Stylized facts of financial time series and regime switching models
Research and Development Department, GET Capital AG, Heinz-Nixdorf-Strasse 31, 41179 Monchengladbach, Germany
Regime switching models mimic the tendency of financial markets to often change their behavior abruptly. Recently the applicability of such models to analyze and forecast the behavior of financial markets has been strongly improved by the development of novel Bayesian inference algorithms. Such methods permits online and the exact calculations of both the likelihood of the regime switching model and the posteriors predictive for the market returns during the next interval under study.

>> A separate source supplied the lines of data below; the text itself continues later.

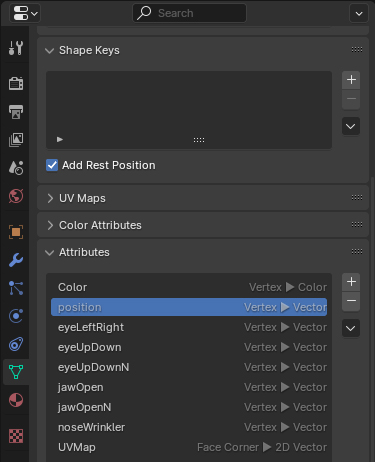The height and width of the screenshot is (462, 375).
Task: Open the World properties tab
Action: tap(16, 196)
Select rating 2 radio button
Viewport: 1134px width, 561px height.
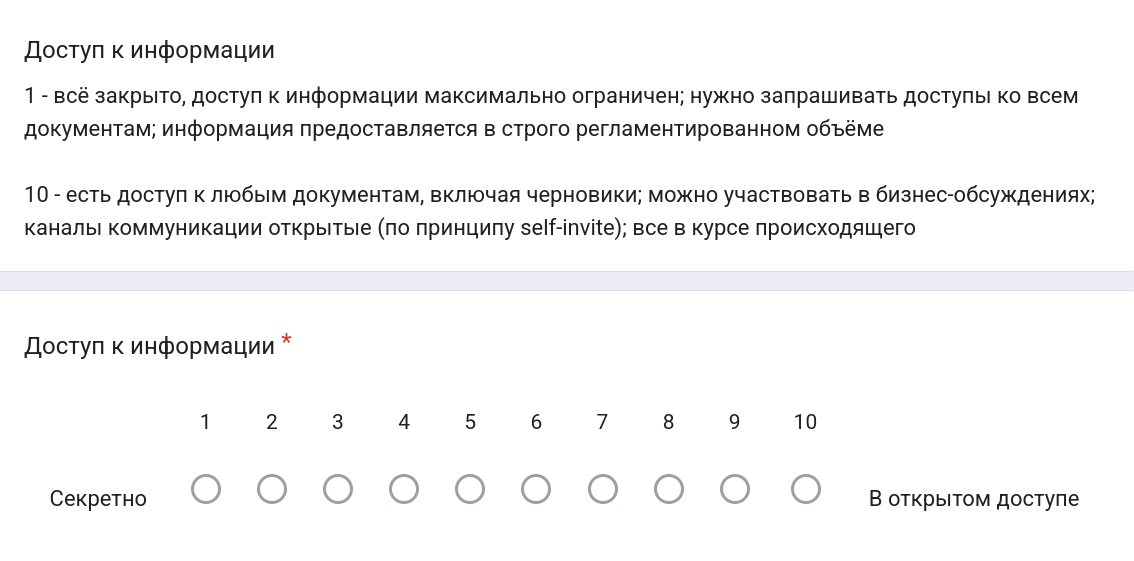pos(272,489)
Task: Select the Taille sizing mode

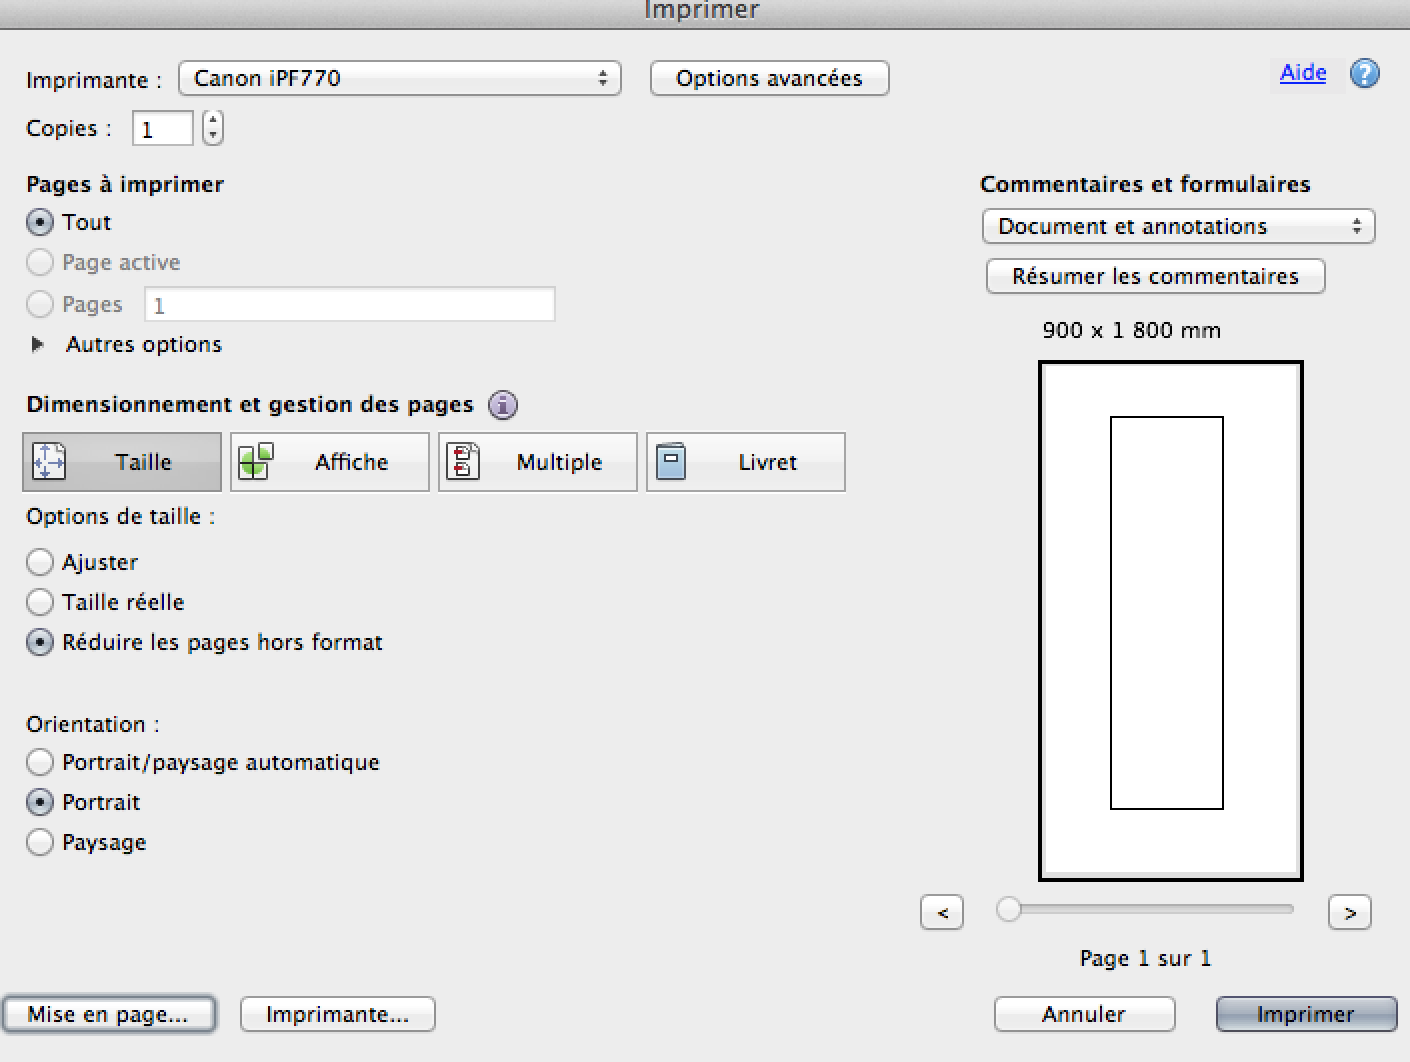Action: (x=122, y=462)
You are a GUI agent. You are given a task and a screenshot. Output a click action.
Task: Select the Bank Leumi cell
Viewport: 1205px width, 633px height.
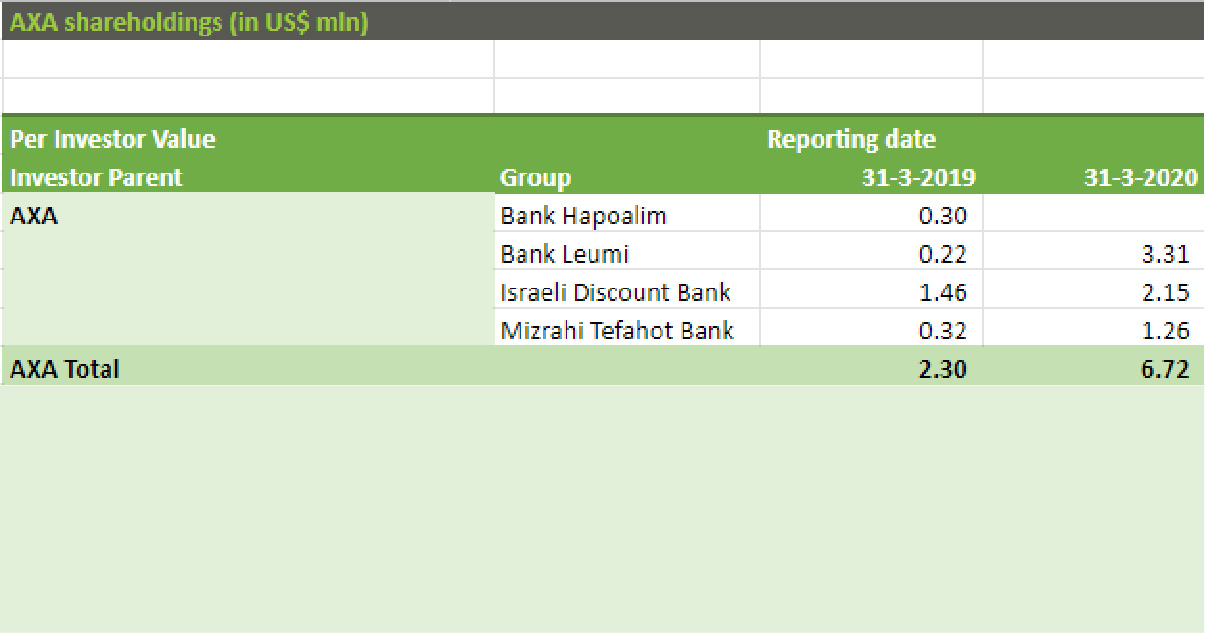point(627,253)
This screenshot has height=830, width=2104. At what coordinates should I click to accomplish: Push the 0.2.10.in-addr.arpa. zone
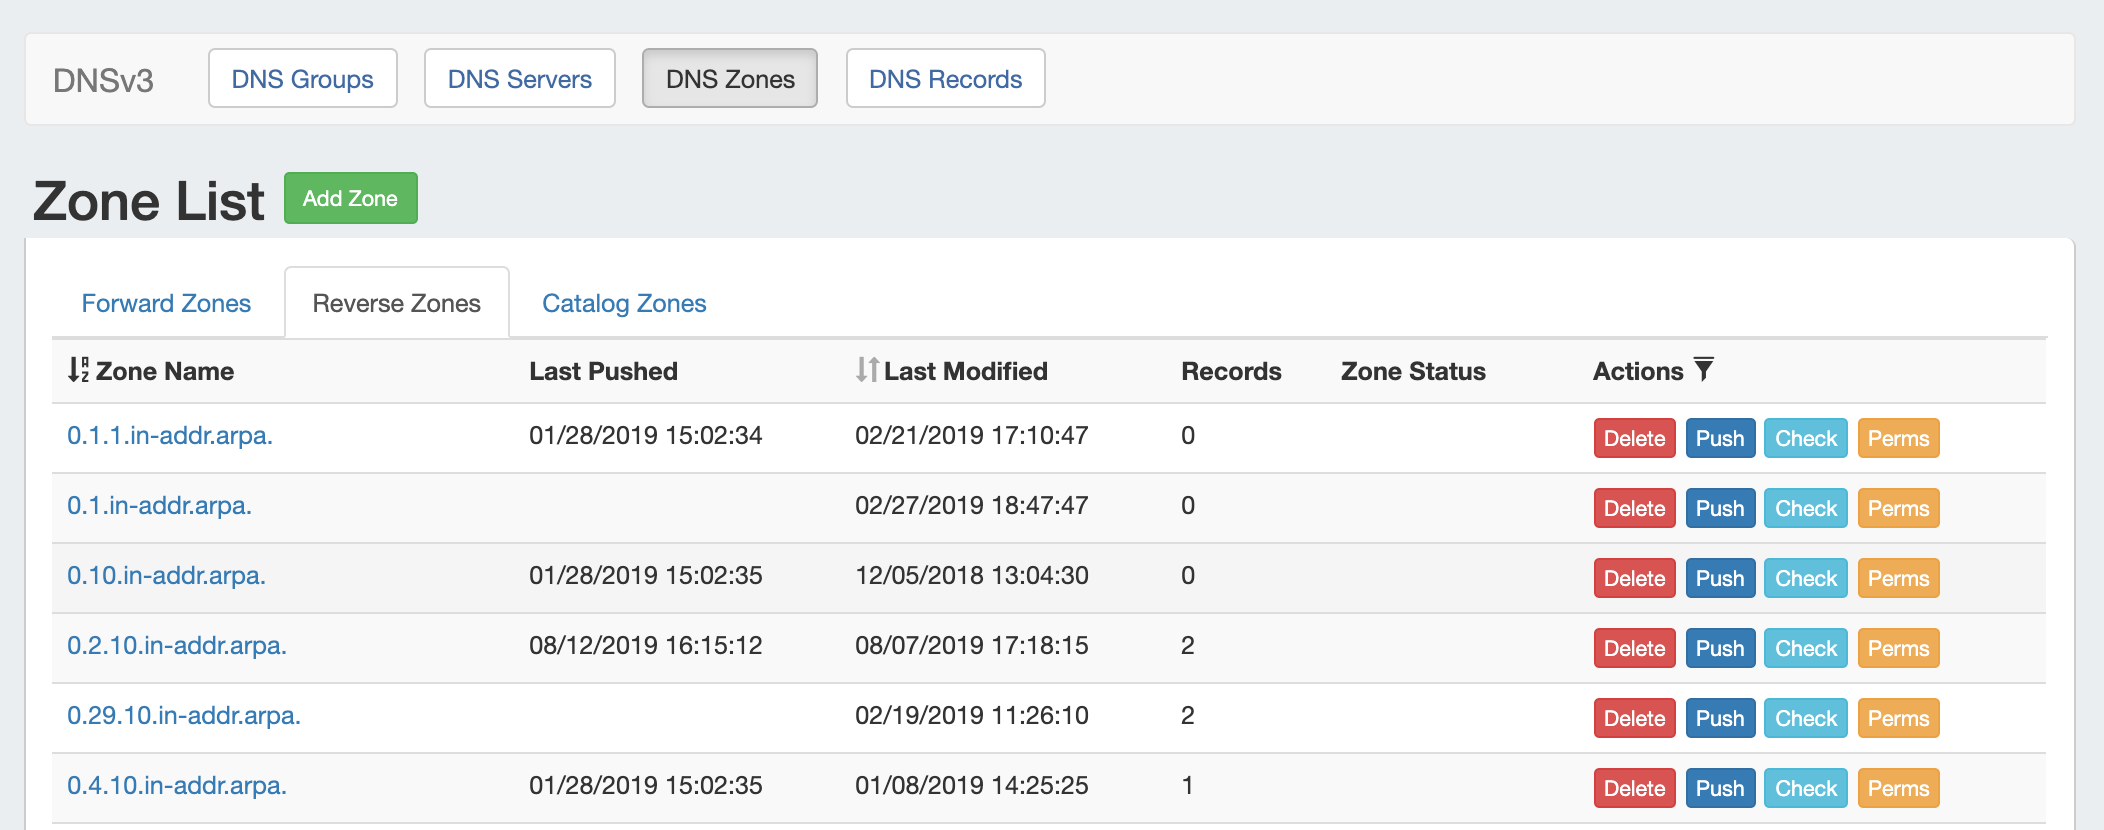tap(1719, 648)
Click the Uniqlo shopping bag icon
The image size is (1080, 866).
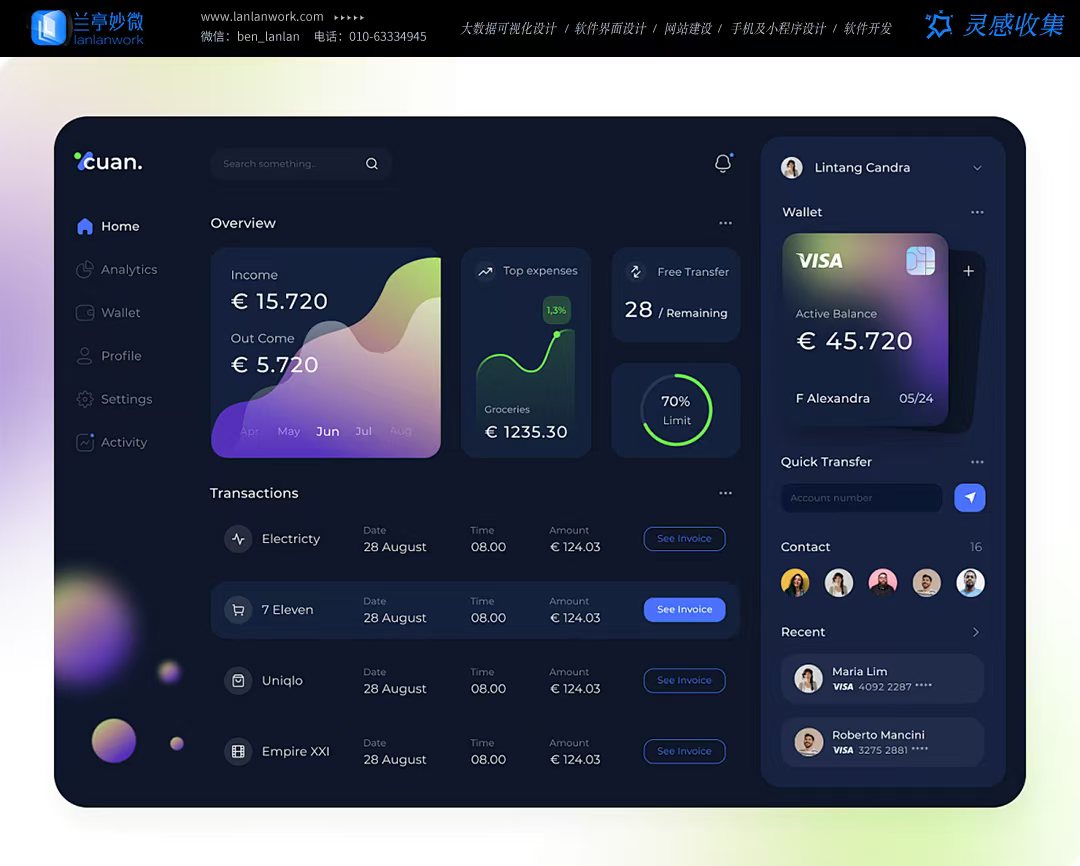pos(238,681)
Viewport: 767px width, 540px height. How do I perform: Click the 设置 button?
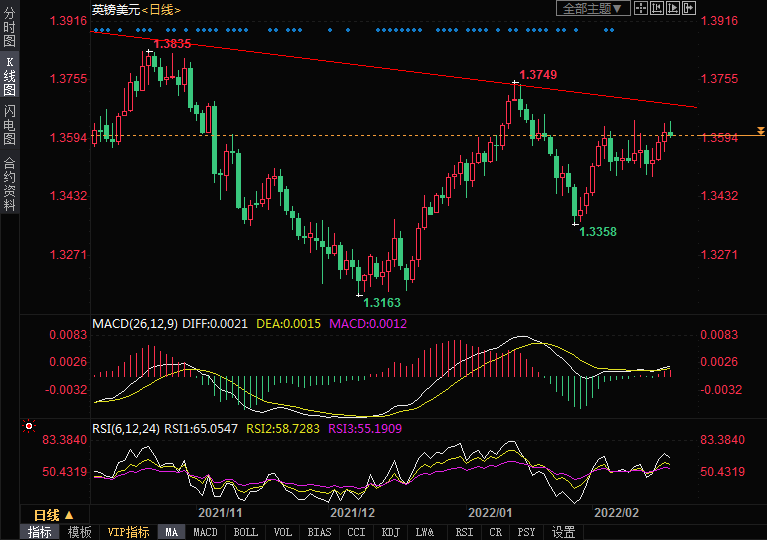(564, 532)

Here we analyze a regime switching model with a constant hazard function and iid Gaussian returns with changing mean and variance sampled from a Normal-Inverse-Gamma distribution in case of a regime switch. A constant hazard implies the presence of a regime change point at time t is determined by a weighted coin flip independent of how long it has been since the last change point. We use real daily data of the German index DAX 30 and a maximum likelihood approach to parametrize such a model. In addition we derive exact formulae for the marginal probability distribution of the returns, and the marginal autocorrelations of the returns and the squared returns. These results show consistency with fundamental empirical observations across financial markets i.e. distribution of returns approximately symmetric with positive excess kurtosis and power law tails, mild autocorrelations of returns, and significant autocorrelations of the squared returns.